● **YOUR INSTRUCTIONS**:
Once the line with "This screenshot has width=952, height=450." is found in the data, output it and each following line exactly, up to and including the line with "Switch to the Backups tab", and nothing before or after.

═══ PROVIDED DATA

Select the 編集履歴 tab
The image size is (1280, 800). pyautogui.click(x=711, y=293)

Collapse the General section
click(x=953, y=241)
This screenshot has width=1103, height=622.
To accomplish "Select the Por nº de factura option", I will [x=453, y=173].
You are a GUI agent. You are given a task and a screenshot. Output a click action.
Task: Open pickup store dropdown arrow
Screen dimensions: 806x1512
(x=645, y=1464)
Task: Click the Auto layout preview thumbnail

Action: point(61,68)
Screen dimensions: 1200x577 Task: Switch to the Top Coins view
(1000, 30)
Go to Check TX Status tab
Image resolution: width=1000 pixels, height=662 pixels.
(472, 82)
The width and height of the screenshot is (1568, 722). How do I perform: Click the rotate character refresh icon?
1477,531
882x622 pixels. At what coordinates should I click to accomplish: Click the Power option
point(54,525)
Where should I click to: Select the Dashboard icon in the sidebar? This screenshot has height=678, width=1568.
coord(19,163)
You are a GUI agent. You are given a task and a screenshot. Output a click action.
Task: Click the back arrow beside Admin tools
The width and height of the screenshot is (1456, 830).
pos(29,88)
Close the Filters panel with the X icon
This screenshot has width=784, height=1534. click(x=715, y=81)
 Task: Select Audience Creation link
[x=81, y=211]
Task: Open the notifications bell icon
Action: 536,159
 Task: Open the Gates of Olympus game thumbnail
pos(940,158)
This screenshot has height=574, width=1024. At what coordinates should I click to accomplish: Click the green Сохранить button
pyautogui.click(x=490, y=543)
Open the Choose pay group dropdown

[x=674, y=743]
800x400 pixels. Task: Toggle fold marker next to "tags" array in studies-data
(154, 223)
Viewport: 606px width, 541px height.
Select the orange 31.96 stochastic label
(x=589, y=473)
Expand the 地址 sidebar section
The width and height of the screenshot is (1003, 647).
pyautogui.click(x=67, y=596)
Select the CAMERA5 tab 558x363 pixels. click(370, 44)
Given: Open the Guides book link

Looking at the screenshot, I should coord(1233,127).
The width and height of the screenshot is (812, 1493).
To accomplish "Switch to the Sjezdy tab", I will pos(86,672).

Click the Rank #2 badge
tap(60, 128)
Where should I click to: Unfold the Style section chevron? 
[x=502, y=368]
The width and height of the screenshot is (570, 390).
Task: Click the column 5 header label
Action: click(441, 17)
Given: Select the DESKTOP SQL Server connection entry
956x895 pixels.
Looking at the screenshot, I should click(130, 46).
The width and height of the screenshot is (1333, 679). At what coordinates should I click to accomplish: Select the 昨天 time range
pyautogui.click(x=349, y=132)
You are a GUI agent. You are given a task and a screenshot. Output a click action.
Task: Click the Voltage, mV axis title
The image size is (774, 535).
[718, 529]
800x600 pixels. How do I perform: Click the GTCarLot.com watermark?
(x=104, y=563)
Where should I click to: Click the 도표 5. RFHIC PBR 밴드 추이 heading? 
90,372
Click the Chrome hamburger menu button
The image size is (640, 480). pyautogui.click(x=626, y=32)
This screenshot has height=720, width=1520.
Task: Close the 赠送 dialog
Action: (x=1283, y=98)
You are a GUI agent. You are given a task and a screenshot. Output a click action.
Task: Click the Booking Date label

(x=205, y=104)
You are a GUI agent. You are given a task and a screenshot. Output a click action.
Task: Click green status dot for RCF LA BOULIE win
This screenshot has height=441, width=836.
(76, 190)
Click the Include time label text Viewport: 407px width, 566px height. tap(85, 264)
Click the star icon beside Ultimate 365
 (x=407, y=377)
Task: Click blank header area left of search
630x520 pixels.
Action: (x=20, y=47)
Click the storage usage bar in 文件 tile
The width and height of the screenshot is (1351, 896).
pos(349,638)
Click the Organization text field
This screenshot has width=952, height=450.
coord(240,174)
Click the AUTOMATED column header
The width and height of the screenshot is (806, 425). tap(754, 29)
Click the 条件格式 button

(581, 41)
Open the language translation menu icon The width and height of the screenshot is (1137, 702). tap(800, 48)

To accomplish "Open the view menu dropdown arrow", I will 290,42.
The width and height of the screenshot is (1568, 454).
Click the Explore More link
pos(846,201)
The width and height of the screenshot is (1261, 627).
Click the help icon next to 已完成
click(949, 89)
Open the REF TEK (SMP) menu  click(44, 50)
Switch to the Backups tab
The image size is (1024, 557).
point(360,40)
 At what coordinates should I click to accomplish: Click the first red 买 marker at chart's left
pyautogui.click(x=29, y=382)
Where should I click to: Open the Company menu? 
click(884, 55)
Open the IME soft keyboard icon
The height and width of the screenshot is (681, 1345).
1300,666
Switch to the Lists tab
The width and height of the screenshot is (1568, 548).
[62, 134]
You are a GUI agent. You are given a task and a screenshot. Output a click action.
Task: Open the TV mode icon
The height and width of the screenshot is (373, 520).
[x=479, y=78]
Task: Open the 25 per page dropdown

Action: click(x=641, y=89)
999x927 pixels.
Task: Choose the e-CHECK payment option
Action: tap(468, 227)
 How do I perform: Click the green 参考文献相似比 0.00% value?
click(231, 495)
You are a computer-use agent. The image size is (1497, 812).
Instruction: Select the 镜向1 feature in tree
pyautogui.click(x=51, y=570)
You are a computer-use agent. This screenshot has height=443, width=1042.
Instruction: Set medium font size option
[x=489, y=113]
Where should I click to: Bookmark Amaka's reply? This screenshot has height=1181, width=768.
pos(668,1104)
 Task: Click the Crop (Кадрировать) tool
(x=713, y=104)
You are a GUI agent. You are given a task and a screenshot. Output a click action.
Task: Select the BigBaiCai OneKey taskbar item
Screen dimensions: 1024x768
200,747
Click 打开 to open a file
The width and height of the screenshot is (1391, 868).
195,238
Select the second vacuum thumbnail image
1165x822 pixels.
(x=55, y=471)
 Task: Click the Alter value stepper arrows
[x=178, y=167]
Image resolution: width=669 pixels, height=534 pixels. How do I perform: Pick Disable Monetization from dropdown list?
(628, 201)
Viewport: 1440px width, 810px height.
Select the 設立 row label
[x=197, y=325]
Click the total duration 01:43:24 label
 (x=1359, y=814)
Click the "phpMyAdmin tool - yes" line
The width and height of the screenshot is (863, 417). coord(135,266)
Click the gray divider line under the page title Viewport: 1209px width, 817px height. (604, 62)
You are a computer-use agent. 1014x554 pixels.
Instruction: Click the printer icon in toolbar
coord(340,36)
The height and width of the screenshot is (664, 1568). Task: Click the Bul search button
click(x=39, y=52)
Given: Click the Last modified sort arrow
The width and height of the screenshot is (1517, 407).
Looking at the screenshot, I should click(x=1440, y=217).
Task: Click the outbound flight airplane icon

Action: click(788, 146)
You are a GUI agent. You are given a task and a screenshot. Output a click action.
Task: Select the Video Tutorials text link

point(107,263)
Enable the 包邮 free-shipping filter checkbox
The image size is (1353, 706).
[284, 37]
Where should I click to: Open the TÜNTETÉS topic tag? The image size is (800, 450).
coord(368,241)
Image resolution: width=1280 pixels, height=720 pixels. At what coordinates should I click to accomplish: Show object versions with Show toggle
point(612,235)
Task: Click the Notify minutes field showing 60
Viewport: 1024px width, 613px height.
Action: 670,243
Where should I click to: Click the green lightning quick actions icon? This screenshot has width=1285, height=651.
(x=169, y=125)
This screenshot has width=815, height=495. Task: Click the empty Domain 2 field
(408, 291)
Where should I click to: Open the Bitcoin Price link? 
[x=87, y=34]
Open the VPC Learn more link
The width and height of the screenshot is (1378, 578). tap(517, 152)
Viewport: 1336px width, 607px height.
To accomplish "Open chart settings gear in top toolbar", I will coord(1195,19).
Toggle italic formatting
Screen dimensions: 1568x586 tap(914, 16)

══════

● **WRITTEN ANSWER**:
This screenshot has width=952, height=450.
coord(240,174)
Click the AUTOMATED column header
The width and height of the screenshot is (806, 425). tap(754, 29)
Click the 条件格式 button

(581, 41)
Open the language translation menu icon The width and height of the screenshot is (1137, 702). tap(800, 48)

To accomplish "Open the view menu dropdown arrow", I will 290,42.
The width and height of the screenshot is (1568, 454).
Click the Explore More link
pos(846,201)
The width and height of the screenshot is (1261, 627).
Click the help icon next to 已完成
click(949, 89)
Open the REF TEK (SMP) menu  click(44, 50)
Switch to the Backups tab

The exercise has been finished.